One Twitter user compiled a collection of tweets from esports organizations that left PUBG’s competitive scene this year. 

PUBG teams quit scene

“Have to agree with this,” another follower added. “How about an apology to all the players who worked their asses off and still got dropped by their org because of PUBG Corp’s failures? Of course we can’t know who was really at fault from the outside but I don’t think there’s much to celebrate here.” 

Tempo Storm, one of the organizations that let go of their PUBG roster, openly blamed PUBG Corp. for the loss of their PUBG squad. 

“This was one of the best rosters we’ve ever fielded. We’re incredibly disappointed to have to release them. The team won almost every possible event, and the players did everything right.

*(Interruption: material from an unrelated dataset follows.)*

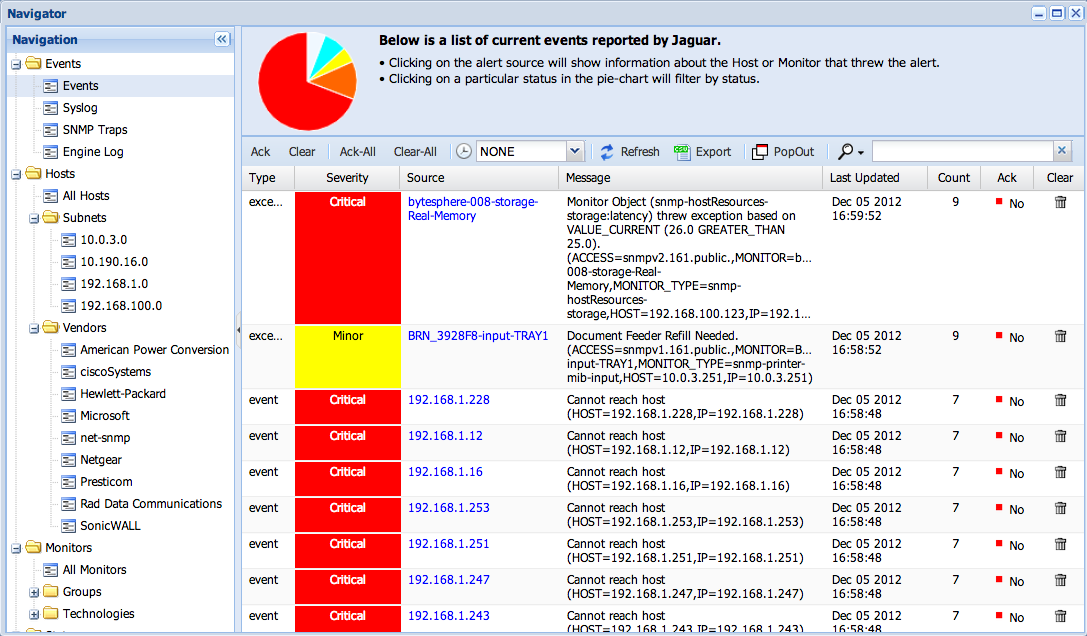Open events in PopOut window

point(760,152)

Really disappointed in PUBG Corp here,” Tempo Storm tweeted, referring to the lack of an official PUBG pro league and better support for its competitive scene.

PUBG has done a spotty job of focusing on the competitive side of the game. In fact, many esports teams have admitted they are not even sure what they are doing in the game in 2020. The developer has put most of its focus on mobile gaming, not offering a lot of support or communication for its other platforms. With over $1.3 billion in revenue this year for PUBG Mobile alone, it’s not much a surprise that the company has shifted its focus in this way. 

Esports industry questions PUBG as competitive title

OpTic Gaming’s owner said at the end of 2018 that he didn’t see PUBG succeeding as an esport title, comparing it to the failure of fellow battle royale H1Z1. He blamed his weariness on the PUBG league’s “lack of communication” with players. 

Around the same time, former Counter Strike: Global Offensive player Michael “shroud” Grzesiek joked on a live Twitch stream that PUBG would never be a proper esports game due to the game’s RNG. 

“That’s PUBG. We got every single fucking circle four fucking times in a row. We did not have to move. that’s why this game is not an esport. That was terrible,” shroud said. 

Other esports fans and outlets speculated that PUBG wouldn’t be successful due to the game’s many glitches and bugs. But such technical issues haven’t stopped Fortnite, and to a lesser extent Apex Legends, from continuing to dominate the battle royale competitive scene.